The reader continued, saying, “The Internet and social media freely use the term ‘fat’ – and despite not wanting to offend – there seems to be universal agreement that FAT, in certain conditions or places, is unhealthy and undesirable.
“Why is the medical community so afraid to tell it like it is? I might hurt your feelings, but I could save your life,” concluded the reader.
Defending change
One commentator, a hepatologist in France, defended the changes and responded to some of complaints.
“Maybe people who comment here should read the article, reflect, and understand the reasons why the old nomenclature and definition were scientifically inaccurate and needed to be changed,” the commentator wrote.
“It was an exclusionary, negative definition not recognizing the root of the disease (adipose tissue dysfunction with insulin resistance – instead defining it by what it is not ...) and not allowing the recognition of a large segment of the population [that] accumulates metabolic risk factors and moderate alcohol consumption. These patients were left out of all studies. Those were the main reasons for change and not the stigma part – with the word ‘fatty’ only being an issue in English-speaking countries, not elsewhere,” the commentator continued.

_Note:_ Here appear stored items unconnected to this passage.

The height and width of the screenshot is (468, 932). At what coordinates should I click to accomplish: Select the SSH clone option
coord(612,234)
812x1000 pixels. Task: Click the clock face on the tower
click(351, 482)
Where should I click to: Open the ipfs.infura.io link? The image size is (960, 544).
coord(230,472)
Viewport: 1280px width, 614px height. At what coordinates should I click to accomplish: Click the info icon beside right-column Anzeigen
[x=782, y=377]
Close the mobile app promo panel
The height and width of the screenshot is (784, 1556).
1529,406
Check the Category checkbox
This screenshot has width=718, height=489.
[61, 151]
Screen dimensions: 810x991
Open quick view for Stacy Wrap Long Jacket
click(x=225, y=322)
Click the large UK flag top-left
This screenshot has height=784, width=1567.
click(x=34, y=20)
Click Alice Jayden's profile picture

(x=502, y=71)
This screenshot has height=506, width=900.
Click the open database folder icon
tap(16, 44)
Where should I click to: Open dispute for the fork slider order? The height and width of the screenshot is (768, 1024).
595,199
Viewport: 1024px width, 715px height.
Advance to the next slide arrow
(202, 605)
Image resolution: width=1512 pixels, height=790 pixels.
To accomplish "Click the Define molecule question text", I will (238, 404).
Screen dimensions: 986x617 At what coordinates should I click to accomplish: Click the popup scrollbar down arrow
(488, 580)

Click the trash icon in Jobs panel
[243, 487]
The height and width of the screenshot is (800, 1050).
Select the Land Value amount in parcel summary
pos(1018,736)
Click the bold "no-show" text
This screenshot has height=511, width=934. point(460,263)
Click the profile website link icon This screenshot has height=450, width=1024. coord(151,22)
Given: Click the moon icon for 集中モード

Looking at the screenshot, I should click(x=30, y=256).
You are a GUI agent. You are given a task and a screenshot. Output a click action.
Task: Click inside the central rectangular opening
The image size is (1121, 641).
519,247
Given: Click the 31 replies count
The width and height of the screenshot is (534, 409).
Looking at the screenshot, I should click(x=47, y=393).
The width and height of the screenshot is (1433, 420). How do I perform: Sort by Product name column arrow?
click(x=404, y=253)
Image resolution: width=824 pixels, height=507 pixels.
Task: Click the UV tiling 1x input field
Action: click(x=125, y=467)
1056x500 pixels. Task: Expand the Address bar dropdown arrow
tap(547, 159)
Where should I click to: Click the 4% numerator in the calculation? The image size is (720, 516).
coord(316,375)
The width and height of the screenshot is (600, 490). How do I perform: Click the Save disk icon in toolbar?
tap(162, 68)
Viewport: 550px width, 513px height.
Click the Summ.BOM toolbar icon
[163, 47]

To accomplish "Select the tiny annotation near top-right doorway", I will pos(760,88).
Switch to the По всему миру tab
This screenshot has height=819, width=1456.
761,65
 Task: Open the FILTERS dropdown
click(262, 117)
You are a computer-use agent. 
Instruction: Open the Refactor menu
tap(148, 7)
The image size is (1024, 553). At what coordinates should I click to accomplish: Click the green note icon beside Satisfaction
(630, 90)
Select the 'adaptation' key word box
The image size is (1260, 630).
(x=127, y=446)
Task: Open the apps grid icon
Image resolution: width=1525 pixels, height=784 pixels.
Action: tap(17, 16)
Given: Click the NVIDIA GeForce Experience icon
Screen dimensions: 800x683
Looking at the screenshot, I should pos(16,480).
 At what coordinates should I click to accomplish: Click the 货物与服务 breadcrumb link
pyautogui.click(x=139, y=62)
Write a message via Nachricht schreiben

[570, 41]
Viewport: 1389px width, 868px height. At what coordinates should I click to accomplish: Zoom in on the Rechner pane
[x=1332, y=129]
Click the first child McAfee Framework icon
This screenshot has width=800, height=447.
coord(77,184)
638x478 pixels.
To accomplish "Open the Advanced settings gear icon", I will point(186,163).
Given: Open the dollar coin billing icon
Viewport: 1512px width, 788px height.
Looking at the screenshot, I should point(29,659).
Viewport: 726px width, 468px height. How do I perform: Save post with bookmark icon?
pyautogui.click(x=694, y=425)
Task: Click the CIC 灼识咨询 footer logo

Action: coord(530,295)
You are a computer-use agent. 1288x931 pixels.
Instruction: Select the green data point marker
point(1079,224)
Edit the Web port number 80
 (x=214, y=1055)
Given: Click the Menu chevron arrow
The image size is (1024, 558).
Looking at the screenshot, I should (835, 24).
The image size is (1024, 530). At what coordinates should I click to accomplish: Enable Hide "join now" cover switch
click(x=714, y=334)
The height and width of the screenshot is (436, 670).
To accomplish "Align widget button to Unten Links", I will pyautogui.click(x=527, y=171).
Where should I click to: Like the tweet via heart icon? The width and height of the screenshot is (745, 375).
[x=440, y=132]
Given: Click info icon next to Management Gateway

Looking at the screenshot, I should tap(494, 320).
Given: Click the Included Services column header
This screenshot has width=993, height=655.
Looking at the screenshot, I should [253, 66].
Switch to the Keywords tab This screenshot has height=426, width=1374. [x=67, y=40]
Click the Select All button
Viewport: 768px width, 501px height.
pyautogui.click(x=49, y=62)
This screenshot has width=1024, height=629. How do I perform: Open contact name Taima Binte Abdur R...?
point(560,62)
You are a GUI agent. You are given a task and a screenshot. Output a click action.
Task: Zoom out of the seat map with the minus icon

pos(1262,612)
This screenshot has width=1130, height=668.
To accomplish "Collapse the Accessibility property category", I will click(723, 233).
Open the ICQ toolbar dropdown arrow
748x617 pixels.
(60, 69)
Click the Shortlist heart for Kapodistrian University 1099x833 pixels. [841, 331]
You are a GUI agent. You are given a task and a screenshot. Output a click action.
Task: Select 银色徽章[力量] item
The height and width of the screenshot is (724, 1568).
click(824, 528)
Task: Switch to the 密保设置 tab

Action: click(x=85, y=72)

“Calls for change have been voiced for 20 years and a first comprehensive attempt (called MAFLD) was introduced 3 years ago (J Hepatol. 2020;73:202-9). Please, a little bit of respect and restraint in the comments recognizing the research efforts and publications for those that contributed to the field over the past 25 years ...” the hepatologist wrote.
The reader added, “Clinicians and researchers were dissatisfied for a long time, but it took years to gather overwhelming evidence demonstrating what causes the disease and then to kickstart a process under the auspices of several multinational scientific societies and come up with something consensually agreed upon by a large number of clinician researchers.
“Now you can tell your patient that he has metabolic liver disease instead of telling him that the problem at the root of his disease is that he is not drinking alcohol (nonalcoholic steatohepatitis). So, again, it is not so much about changing a name but about redefining diagnostic criteria and a nosological framework,” the reader wrote.
Other readers responded to the defender:
“This nomenclature issue has been churned for 20+ years? Well, the mountain has labored heavily, and given birth to a mouse,” one said.
“Still, how is this going to help in the clinical management? The whole gamut of conditions are evaluated and treated as a whole, not in isolation,” a general practitioner in India said. “If someone has a risk factor or not, continuous follow-up is required as a whole, whether it’s nonalcoholic or alcoholic, or whatever term is coined up.”
Finally, a family physician said, “It just rolls off the tongue, doesn’t it? But I have to admit, it’s the one place where ‘persons’ from 56 countries can get together and agree on something. Not even politicians can do that! Me, I’m sticking with NAFLD.”
A version of this article first appeared on Medscape.com.